#### INPUT DATA:
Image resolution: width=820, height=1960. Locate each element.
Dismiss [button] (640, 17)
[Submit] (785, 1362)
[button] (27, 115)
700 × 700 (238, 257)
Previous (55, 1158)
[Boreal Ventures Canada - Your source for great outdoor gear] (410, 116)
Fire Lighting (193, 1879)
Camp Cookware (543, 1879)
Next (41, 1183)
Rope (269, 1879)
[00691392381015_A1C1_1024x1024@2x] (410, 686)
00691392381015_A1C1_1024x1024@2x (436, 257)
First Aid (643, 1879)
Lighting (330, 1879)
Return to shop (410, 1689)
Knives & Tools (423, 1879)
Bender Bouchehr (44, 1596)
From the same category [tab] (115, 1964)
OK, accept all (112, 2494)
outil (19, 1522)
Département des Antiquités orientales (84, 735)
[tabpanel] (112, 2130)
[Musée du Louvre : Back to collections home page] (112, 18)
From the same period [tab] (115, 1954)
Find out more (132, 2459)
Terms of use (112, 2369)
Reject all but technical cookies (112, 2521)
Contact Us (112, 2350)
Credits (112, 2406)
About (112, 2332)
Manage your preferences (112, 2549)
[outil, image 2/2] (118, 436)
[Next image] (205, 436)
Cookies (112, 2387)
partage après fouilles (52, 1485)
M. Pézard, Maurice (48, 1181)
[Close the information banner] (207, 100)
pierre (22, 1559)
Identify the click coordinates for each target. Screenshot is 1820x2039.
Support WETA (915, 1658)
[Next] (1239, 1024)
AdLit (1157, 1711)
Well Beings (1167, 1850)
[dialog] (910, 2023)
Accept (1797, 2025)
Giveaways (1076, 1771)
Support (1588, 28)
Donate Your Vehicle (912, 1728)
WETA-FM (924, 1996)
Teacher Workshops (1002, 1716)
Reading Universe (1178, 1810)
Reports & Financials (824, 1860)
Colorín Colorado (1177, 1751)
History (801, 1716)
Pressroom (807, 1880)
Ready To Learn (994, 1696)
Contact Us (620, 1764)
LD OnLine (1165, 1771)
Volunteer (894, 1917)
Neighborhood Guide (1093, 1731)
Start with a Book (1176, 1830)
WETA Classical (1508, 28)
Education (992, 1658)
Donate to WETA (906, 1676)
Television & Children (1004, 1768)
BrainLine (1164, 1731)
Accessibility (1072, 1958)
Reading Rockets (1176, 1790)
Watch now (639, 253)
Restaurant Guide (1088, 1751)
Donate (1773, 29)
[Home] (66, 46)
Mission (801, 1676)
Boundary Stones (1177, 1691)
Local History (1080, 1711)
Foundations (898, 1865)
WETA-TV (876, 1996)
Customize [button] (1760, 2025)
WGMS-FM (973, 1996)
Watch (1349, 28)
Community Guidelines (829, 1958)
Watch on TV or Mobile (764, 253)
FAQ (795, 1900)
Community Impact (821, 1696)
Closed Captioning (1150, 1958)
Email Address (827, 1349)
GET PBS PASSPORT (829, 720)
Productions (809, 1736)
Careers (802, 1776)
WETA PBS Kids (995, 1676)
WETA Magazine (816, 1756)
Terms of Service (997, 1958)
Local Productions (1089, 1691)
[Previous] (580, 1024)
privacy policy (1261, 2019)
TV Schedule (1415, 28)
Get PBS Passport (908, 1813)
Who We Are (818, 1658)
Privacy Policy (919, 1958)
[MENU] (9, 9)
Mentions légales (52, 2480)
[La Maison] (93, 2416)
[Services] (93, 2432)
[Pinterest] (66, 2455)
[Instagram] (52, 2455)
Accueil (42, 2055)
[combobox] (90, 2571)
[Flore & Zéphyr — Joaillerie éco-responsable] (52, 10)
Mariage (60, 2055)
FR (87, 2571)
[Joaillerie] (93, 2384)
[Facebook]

#### TASK:
Repeat the material, keeping every word exactly as it is.

#### EXERCISE OUTPUT:
Image resolution: width=820, height=1960. Locate each element.
Dismiss [button] (640, 17)
[Submit] (785, 1362)
[button] (27, 115)
700 × 700 (238, 257)
Previous (55, 1158)
[Boreal Ventures Canada - Your source for great outdoor gear] (410, 116)
Fire Lighting (193, 1879)
Camp Cookware (543, 1879)
Next (41, 1183)
Rope (269, 1879)
[00691392381015_A1C1_1024x1024@2x] (410, 686)
00691392381015_A1C1_1024x1024@2x (436, 257)
First Aid (643, 1879)
Lighting (330, 1879)
Return to shop (410, 1689)
Knives & Tools (423, 1879)
Bender Bouchehr (44, 1596)
From the same category [tab] (115, 1964)
OK, accept all (112, 2494)
outil (19, 1522)
Département des Antiquités orientales (84, 735)
[tabpanel] (112, 2130)
[Musée du Louvre : Back to collections home page] (112, 18)
From the same period [tab] (115, 1954)
Find out more (132, 2459)
Terms of use (112, 2369)
Reject all but technical cookies (112, 2521)
Contact Us (112, 2350)
Credits (112, 2406)
About (112, 2332)
Manage your preferences (112, 2549)
[outil, image 2/2] (118, 436)
[Next image] (205, 436)
Cookies (112, 2387)
partage après fouilles (52, 1485)
M. Pézard, Maurice (48, 1181)
[Close the information banner] (207, 100)
pierre (22, 1559)
Identify the click coordinates for each target. Screenshot is 1820x2039.
Support WETA (915, 1658)
[Next] (1239, 1024)
AdLit (1157, 1711)
Well Beings (1167, 1850)
[dialog] (910, 2023)
Accept (1797, 2025)
Giveaways (1076, 1771)
Support (1588, 28)
Donate Your Vehicle (912, 1728)
WETA-FM (924, 1996)
Teacher Workshops (1002, 1716)
Reading Universe (1178, 1810)
Reports & Financials (824, 1860)
Colorín Colorado (1177, 1751)
History (801, 1716)
Pressroom (807, 1880)
Ready To Learn (994, 1696)
Contact Us (620, 1764)
LD OnLine (1165, 1771)
Volunteer (894, 1917)
Neighborhood Guide (1093, 1731)
Start with a Book (1176, 1830)
WETA Classical (1508, 28)
Education (992, 1658)
Donate to WETA (906, 1676)
Television & Children (1004, 1768)
BrainLine (1164, 1731)
Accessibility (1072, 1958)
Reading Rockets (1176, 1790)
Watch now (639, 253)
Restaurant Guide (1088, 1751)
Donate (1773, 29)
[Home] (66, 46)
Mission (801, 1676)
Boundary Stones (1177, 1691)
Local History (1080, 1711)
Foundations (898, 1865)
WETA-TV (876, 1996)
Customize [button] (1760, 2025)
WGMS-FM (973, 1996)
Watch (1349, 28)
Community Guidelines (829, 1958)
Watch on TV or Mobile (764, 253)
FAQ (795, 1900)
Community Impact (821, 1696)
Closed Captioning (1150, 1958)
Email Address (827, 1349)
GET PBS PASSPORT (829, 720)
Productions (809, 1736)
Careers (802, 1776)
WETA PBS Kids (995, 1676)
WETA Magazine (816, 1756)
Terms of Service (997, 1958)
Local Productions (1089, 1691)
[Previous] (580, 1024)
privacy policy (1261, 2019)
TV Schedule (1415, 28)
Get PBS Passport (908, 1813)
Who We Are (818, 1658)
Privacy Policy (919, 1958)
[MENU] (9, 9)
Mentions légales (52, 2480)
[La Maison] (93, 2416)
[Services] (93, 2432)
[Pinterest] (66, 2455)
[Instagram] (52, 2455)
Accueil (42, 2055)
[combobox] (90, 2571)
[Flore & Zéphyr — Joaillerie éco-responsable] (52, 10)
Mariage (60, 2055)
FR (87, 2571)
[Joaillerie] (93, 2384)
[Facebook]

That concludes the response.